Bou Saâda, comme toute cette zone du Hodna, est aussi un vivier d’authentiques poètes, souvent chantés justement dans le «ayieye», que nous avons eu la chance de rencontrer et avec lesquels nous avons passé des instants inoubliables. Dans une langue que l’on dit populaire, ou dialectale, mais dont la teneur, la hauteur et, osons-le et le classicisme, permettent toute forme d’expression poétique, ils disent leur mode de vie, mais parlent aussi de Kaïs et Leyla, d’amour et de mélancolie. Oui, cette langue est belle, très belle, d’autant plus belle que, tout en n’étant pas considéré comme littéraire, elle produit une littérature qui ne peut craindre aucune comparaison. Et l’on se prend à rêver d’un jour où ces poèmes seraient étudiés à l’école. Car cette langue, authentiquement nationale, aiderait justement à guérir et à dépasser les multiples fractures (imaginaires, mais qui produisent de désastreux effets de réalité) qui affligent notre pays : fracture entre une langue dite «populaire» et une autre supposée «classique» ; il n’y a pas plus d’arabe «classique» comme essence pure à mythifier ou à combattre que de langue populaire disqualifiée pour toute création artistique.
Fracture entre le sacré et le profane : cette poésie nous donne à lire des textes où une religion apaisée n’interdit pas l’amour ni les préoccupations terrestres, et où l’on n’est pas très loin de la sécularisation.
- Fracture entre le Nord et le Sud, ou entre ville et terroir : même s’ils valorisent leur mode de vie et le chantent, ces poètes ne le font quasiment jamais en opposition aux autres. Et s’il arrive parfois de trouver des textes où le Nord et la ville sont un peu moqués ou critiqués, ce n’est jamais ni méchant ni mal intentionné. Ils ne se situent pas dans l’opposition ou l’adversité.
Tout en ayant un enracinement local très fort, cette poésie est non seulement nationale, mais par ses formes et surtout ses thèmes, elle est dans l’universel, elle nous donne la preuve que l’universel n’est pas le contraire du local, il en est le déploiement. L’universel n’est pas le contraire du particulier, et il n’y a pas d’universel sans enracinement local.

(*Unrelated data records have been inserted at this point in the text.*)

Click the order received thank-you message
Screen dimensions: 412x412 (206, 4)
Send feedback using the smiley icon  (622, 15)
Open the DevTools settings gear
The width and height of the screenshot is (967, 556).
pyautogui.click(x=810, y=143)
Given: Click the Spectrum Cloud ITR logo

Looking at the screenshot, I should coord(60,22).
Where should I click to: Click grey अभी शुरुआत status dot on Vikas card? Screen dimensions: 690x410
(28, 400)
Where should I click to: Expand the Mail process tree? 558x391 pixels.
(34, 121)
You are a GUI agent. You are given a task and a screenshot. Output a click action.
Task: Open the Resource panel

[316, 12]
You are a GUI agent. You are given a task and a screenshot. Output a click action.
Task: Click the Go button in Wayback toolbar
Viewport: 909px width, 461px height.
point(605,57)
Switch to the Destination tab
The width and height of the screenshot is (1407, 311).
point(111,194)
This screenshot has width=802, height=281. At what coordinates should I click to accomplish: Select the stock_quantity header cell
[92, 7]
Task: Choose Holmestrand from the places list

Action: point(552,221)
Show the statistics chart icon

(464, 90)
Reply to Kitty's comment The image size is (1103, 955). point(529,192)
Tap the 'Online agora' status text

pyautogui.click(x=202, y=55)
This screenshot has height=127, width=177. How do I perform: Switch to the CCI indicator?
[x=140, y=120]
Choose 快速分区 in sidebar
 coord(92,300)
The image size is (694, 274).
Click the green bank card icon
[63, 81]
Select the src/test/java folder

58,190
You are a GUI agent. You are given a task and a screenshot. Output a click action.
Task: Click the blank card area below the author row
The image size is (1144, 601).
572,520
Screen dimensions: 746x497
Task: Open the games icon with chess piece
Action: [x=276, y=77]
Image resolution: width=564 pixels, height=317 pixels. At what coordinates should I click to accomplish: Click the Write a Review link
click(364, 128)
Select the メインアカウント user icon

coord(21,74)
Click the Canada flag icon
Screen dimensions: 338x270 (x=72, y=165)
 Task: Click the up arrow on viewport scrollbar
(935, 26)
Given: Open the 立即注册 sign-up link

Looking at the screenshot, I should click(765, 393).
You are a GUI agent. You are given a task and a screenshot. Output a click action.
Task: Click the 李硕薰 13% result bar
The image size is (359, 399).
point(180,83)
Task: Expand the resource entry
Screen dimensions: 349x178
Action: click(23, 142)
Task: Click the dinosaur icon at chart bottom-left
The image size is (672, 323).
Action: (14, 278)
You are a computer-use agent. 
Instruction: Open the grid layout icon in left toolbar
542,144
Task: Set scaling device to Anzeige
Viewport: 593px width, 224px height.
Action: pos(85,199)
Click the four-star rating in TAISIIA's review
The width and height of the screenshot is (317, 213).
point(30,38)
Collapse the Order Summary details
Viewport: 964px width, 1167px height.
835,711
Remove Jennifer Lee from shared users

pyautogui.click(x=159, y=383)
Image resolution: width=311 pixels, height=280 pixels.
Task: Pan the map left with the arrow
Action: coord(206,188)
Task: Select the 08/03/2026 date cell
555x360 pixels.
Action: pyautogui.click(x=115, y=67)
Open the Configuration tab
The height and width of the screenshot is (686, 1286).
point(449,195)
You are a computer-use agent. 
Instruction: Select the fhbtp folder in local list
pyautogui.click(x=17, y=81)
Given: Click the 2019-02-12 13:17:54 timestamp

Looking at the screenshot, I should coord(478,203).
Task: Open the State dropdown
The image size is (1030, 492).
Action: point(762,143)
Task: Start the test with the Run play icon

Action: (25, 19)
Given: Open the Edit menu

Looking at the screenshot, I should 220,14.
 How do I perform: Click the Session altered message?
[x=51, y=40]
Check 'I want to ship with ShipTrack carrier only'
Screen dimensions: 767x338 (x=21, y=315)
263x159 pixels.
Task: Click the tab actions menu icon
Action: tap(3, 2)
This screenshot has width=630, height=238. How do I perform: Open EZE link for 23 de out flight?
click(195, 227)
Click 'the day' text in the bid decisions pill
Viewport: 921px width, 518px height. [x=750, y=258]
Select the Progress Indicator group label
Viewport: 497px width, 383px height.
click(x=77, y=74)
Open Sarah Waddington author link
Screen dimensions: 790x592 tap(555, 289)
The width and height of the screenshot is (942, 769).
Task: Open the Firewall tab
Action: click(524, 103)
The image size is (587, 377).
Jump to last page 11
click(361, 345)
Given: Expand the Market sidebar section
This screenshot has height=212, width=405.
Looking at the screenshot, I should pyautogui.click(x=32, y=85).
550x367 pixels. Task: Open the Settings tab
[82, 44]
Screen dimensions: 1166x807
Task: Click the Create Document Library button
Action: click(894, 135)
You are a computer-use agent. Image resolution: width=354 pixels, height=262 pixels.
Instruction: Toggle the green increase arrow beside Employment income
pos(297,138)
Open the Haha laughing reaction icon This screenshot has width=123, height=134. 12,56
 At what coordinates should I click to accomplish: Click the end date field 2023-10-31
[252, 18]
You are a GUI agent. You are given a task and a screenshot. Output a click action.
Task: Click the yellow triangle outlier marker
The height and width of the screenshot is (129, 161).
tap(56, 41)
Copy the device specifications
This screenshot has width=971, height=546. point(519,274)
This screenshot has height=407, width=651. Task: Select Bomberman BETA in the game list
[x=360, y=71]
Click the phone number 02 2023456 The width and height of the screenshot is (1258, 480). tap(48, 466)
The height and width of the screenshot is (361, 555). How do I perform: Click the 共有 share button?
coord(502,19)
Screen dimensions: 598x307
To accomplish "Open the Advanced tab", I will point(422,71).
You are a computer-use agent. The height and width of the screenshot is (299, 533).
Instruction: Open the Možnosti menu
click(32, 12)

C’est donc un vrai patrimoine, riche et fécond dont notre pays dispose et dont il n’a pas le droit de passer à côté. Il faut le valoriser et valoriser un patrimoine, ce n’est pas l’inscrire dans on ne sait quelle vision paranoïaque qui en fait un objet continuellement attaqué par de fantasmatiques invasions culturelles ; valoriser un patrimoine, c’est l’aider à se développer pour qu’il continue à produire, l’éditer, le lire, l’apprendre. En un mot, le promouvoir à travers toutes les institutions de l’Etat, notamment l’école, pour se l’approprier et le transmettre aux jeunes générations qui ne peuvent qu’en tirer fierté.